* **Problem to work on**
Skip the pictures. Give all the data again exactly.
(Beginning of Records supplied)
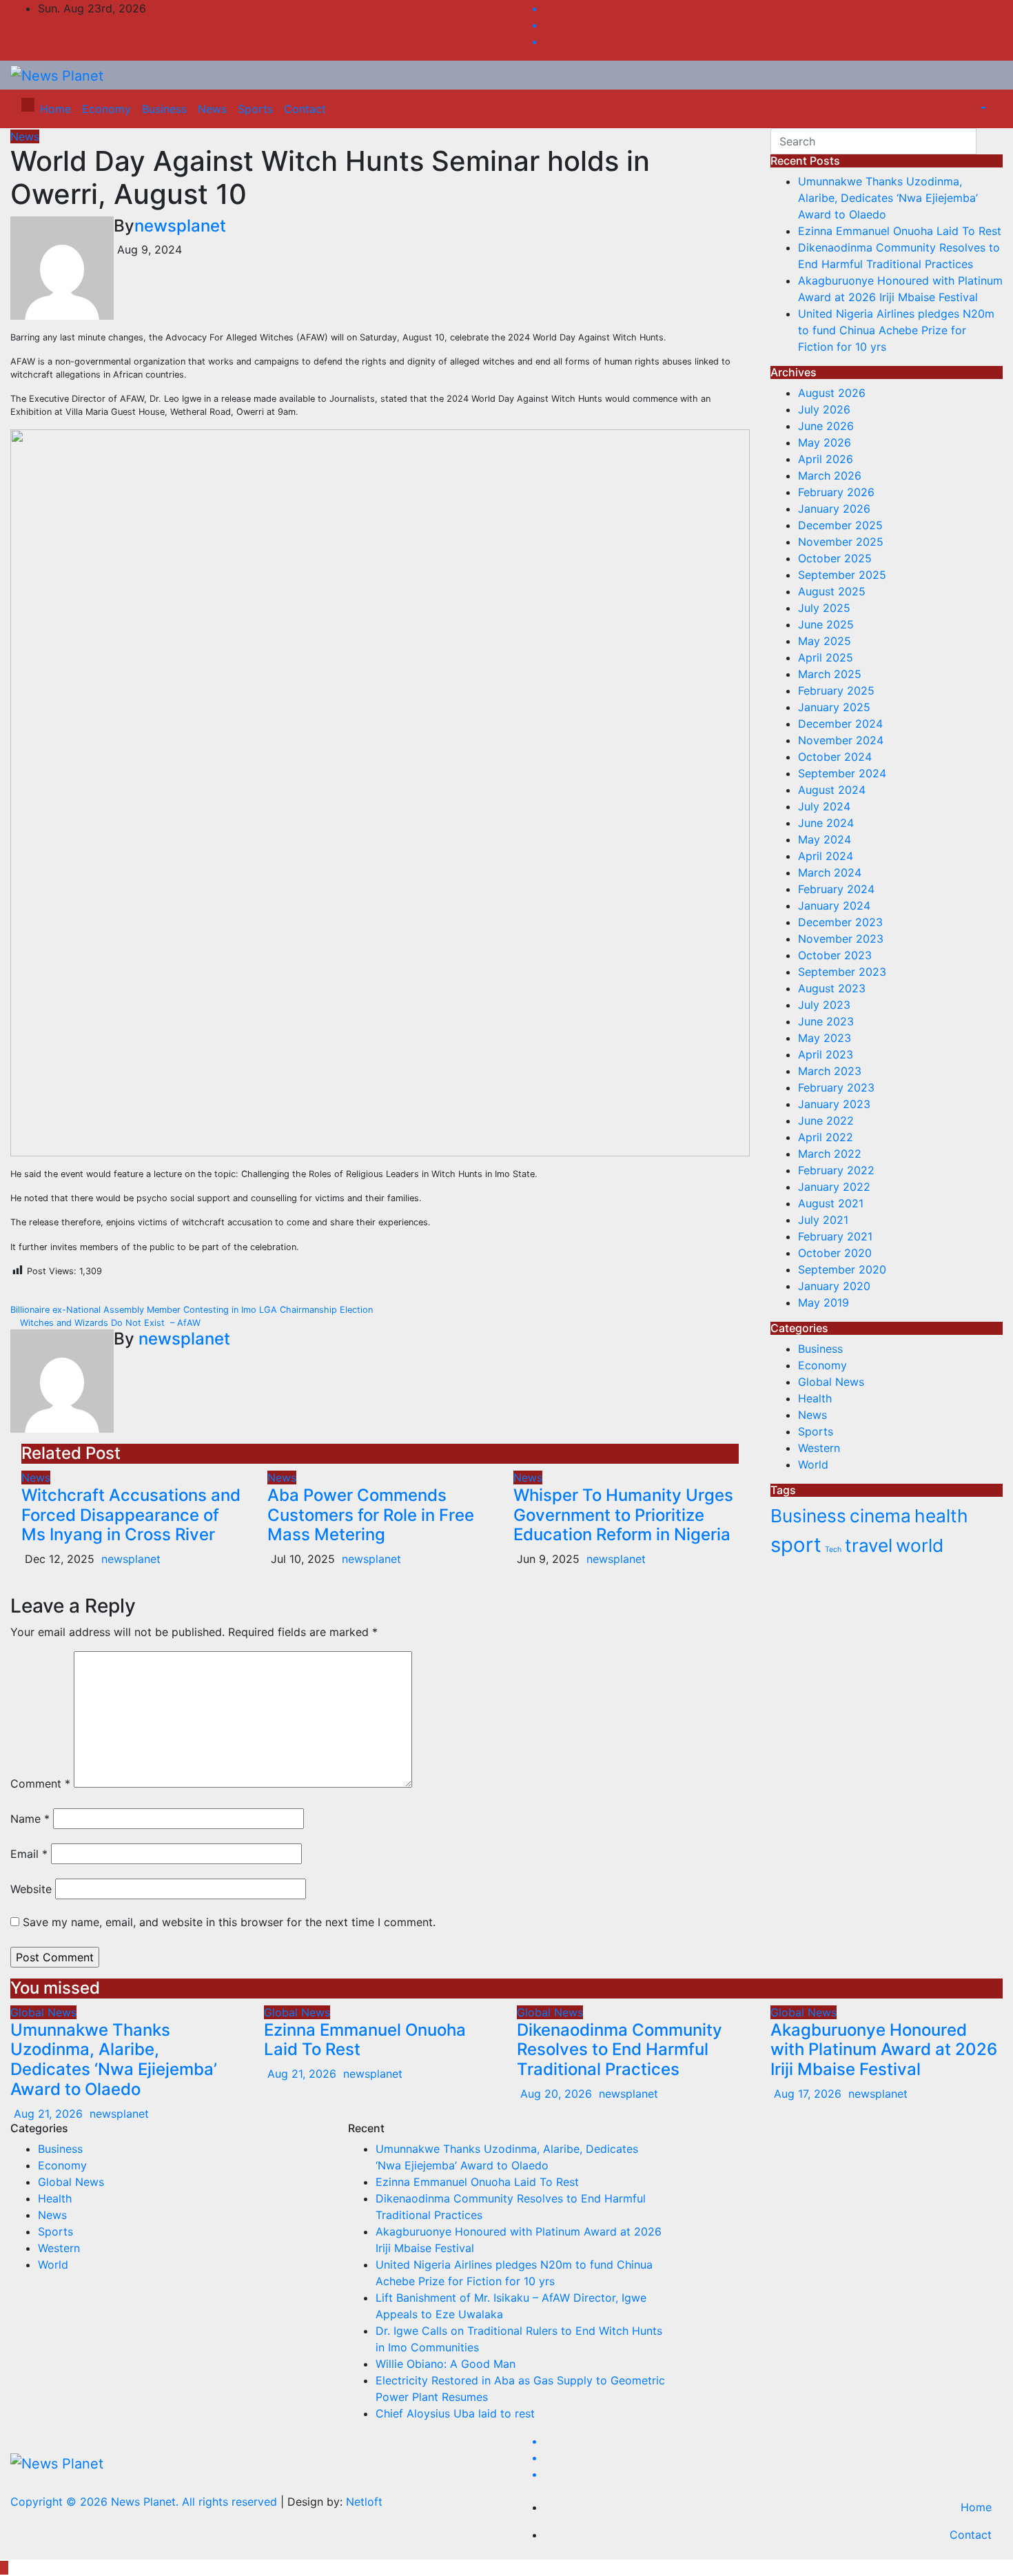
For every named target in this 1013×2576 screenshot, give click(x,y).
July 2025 (824, 608)
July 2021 (823, 1220)
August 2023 (832, 988)
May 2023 (824, 1038)
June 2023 (826, 1021)
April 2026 (825, 459)
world (919, 1545)
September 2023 (842, 972)
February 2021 (835, 1236)
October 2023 (835, 955)
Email (29, 1854)
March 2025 (829, 674)
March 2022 (829, 1154)
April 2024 (825, 856)
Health (815, 1398)
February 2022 (836, 1170)
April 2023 (825, 1054)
(End of Records supplied)
* **Reply**
For every named target in this 1013×2576 screenshot, give click(x,y).
July 2025 (824, 608)
July 2021 (823, 1220)
August 2023 (832, 988)
May 2023 (824, 1038)
June 2023 (826, 1021)
April 2026 (825, 459)
world (919, 1545)
September 2023 (842, 972)
February 2021 (835, 1236)
October 2023 (835, 955)
Email (29, 1854)
March 2025 (829, 674)
March 2022 (829, 1154)
April 2024 (825, 856)
Health (815, 1398)
February 2022 (836, 1170)
April 2023 (825, 1054)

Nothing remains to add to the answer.